Member of the Provincial Assembly of the Punjab
- In office 15 August 2018 – 14 January 2023
- Constituency: PP-116 Faisalabad-XX
- In office 29 May 2013 – 31 May 2018
- Constituency: PP-67 Faisalabad-XX

Personal details
- Born: 1 March 1952 (age 74) Faisalabad, Punjab, Pakistan
- Party: PMLN (2013-present)

= Chaudhry Faqeer Hussain Dogar =

Pakistani politician

Chaudhry Faqir Hussain Dogar is a Pakistani politician who was a member of the Provincial Assembly of the Punjab, from May 2013 to May 2018 and from August 2018 till January 2023.

==Early life and education==
He was born on 1 March 1952 in Faisalabad.
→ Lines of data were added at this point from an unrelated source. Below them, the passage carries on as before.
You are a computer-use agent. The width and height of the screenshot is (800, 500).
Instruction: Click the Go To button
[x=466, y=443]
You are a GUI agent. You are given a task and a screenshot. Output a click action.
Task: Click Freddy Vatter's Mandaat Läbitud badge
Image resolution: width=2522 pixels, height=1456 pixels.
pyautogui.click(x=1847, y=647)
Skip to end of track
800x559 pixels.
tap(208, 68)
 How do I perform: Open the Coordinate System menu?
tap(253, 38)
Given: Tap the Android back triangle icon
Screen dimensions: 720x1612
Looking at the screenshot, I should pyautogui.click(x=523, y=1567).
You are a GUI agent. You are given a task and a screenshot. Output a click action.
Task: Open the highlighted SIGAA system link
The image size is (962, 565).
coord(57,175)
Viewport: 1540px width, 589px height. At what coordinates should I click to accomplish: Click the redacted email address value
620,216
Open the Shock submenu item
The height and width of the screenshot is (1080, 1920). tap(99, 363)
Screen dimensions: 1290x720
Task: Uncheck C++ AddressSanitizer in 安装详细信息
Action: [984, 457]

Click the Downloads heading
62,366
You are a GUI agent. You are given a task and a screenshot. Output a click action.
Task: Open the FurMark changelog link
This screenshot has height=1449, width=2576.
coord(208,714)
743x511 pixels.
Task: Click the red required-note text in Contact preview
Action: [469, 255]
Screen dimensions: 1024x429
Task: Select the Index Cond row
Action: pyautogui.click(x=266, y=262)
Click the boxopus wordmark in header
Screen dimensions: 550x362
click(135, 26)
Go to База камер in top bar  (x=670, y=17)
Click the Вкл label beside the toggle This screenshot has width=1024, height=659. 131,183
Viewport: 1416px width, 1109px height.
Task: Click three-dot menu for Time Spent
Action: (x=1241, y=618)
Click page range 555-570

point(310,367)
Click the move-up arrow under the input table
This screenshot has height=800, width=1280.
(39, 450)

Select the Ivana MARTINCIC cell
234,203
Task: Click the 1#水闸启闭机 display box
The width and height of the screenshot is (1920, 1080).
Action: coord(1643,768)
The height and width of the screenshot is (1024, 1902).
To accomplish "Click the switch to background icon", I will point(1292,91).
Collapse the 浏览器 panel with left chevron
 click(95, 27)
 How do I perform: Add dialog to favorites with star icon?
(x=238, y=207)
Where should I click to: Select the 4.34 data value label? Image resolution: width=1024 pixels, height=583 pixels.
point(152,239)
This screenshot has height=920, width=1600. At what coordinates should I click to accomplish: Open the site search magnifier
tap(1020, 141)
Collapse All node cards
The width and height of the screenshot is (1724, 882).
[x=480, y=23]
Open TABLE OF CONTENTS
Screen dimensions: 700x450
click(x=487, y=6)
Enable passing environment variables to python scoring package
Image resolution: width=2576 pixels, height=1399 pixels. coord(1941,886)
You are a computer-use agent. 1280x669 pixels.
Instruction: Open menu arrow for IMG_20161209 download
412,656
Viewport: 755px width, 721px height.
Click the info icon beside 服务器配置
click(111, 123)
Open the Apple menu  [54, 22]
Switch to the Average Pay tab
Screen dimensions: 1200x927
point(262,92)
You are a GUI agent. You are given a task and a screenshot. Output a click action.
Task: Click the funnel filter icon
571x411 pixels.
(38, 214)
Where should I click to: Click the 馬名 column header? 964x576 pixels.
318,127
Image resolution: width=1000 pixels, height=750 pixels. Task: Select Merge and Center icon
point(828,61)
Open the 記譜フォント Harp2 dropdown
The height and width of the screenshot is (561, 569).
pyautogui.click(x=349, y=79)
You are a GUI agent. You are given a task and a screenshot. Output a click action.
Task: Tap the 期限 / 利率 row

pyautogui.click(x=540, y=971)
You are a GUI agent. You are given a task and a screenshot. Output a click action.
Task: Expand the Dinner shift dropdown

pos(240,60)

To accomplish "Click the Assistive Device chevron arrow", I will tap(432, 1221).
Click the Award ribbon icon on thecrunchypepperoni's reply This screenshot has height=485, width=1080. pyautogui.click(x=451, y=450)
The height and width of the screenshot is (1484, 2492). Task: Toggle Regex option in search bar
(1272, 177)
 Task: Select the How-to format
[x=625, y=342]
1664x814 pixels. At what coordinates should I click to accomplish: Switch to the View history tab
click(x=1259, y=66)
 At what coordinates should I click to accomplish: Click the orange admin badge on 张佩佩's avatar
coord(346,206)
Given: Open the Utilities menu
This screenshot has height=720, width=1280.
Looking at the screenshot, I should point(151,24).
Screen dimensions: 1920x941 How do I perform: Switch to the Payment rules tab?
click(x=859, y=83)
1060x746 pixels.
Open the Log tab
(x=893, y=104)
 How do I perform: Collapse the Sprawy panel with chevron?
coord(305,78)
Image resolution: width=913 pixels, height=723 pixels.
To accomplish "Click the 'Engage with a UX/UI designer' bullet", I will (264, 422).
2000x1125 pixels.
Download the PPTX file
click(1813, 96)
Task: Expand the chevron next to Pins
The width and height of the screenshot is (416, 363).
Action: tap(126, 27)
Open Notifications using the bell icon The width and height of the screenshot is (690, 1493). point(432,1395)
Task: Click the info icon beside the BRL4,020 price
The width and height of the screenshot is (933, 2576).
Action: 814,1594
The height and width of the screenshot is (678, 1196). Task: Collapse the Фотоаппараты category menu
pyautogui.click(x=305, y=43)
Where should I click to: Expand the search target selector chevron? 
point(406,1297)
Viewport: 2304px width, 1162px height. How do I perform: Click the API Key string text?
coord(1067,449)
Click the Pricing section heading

He graduated in 1982 from Government Islamia College, Faisalabad and has a degree of Bachelor of Arts.

==Political career==

He was elected to the Provincial Assembly of the Punjab as a candidate of Pakistan Muslim League (Nawaz) (PML-N) from Constituency PP-67 (Faisalabad-XVII) in the 2013 Pakistani general election.

He was re-elected to Provincial Assembly of the Punjab as a candidate of PML-N from Constituency PP-116 (Faisalabad-XX) in the 2018 Pakistani general election.